Conventions of Creativity: Everyday artistry in Africa. A conference celebrating the work of Karin Barber
- Location
- Arts Lecture Room 2
- Dates
- Thursday 12 June (09:00) - Friday 13 June 2025 (17:00)
The Department of African Studies and Anthropology at the University of Birmingham is delighted to invite interested scholars to its 18th Cadbury conference.
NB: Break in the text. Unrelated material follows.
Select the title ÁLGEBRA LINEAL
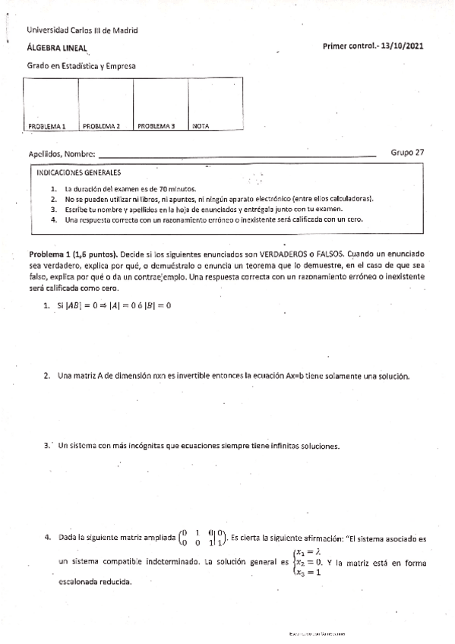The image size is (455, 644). [x=58, y=48]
The conference focuses on the topic ‘Conventions of Creativity: Everyday artistry in Africa’ and celebrates the work of the department’s Professor emerita Dame Karin Barber FBA.
Confirmed participants include: Saheed Aderinto, Karin Barber, Alexander Bud, Carli Coetzee, Bodil Folke Frederiksen, Juliet Gilbert, Isabel Hofmeyr, Rebecca Jones, Aïssatou Mbodj-Pouye, Moruff Mudasiru, Stephanie Newell, Innocent Akili Ngulube, Insa Nolte, Shirabe Ogata, Olukoya Ogen, Elizabeth Olayiwola, Derek Peterson, David Pratten, Katrien Pype, Lucie Ryzova, Nozomi Sawada, Kate Skinner, and Sikelelwa Anita Zimba.
If you are interested in attending, please contact e.j.richards@bham.ac.uk
Conference theme
Coming “from the ground up”, Karin Barber’s work demonstrates that much can be learned from analysing creative practices in their cultural and historical contexts and from recognising how artistic practices, as expressions of the common people, arise out of and re-shape quotidian life. As part of this ground-breaking research, Barber has argued that creativity, although always enterprising, innovative, and forever in process, cannot be unmoored from existing conventions and standards if it is to be successful. The generation of new ideas, meanings, and practices is dependent on what social life makes possible, and new artistic endeavours must be legible through broadly shared cultural viewpoints if they are to be recognised.
Following Barber’s suggestion that the conventions which inform the generation of new creative forms could be extended to encompass other forms of social or cultural life, the programme includes research on new practices or forms in fashion, music, religion, and other parts of social life. We will explore the following topics:
- Creativity in distinct social constellations. Barber argues that gender, class, education, and religion shape the engagement of groups and individuals with new social and artistic practices. Just as particular configurations of skills and talents underpin the generation of new forms, ideas, and social practices (1994), different cultural forms have their own historicity (1991; 2000; 2012; 2018). How can we account for the emergence of new forms of artistry and social practice at particular historical junctures? How do such forms of artistry resemble, or differ from, those produced in other historical periods or cultural contexts?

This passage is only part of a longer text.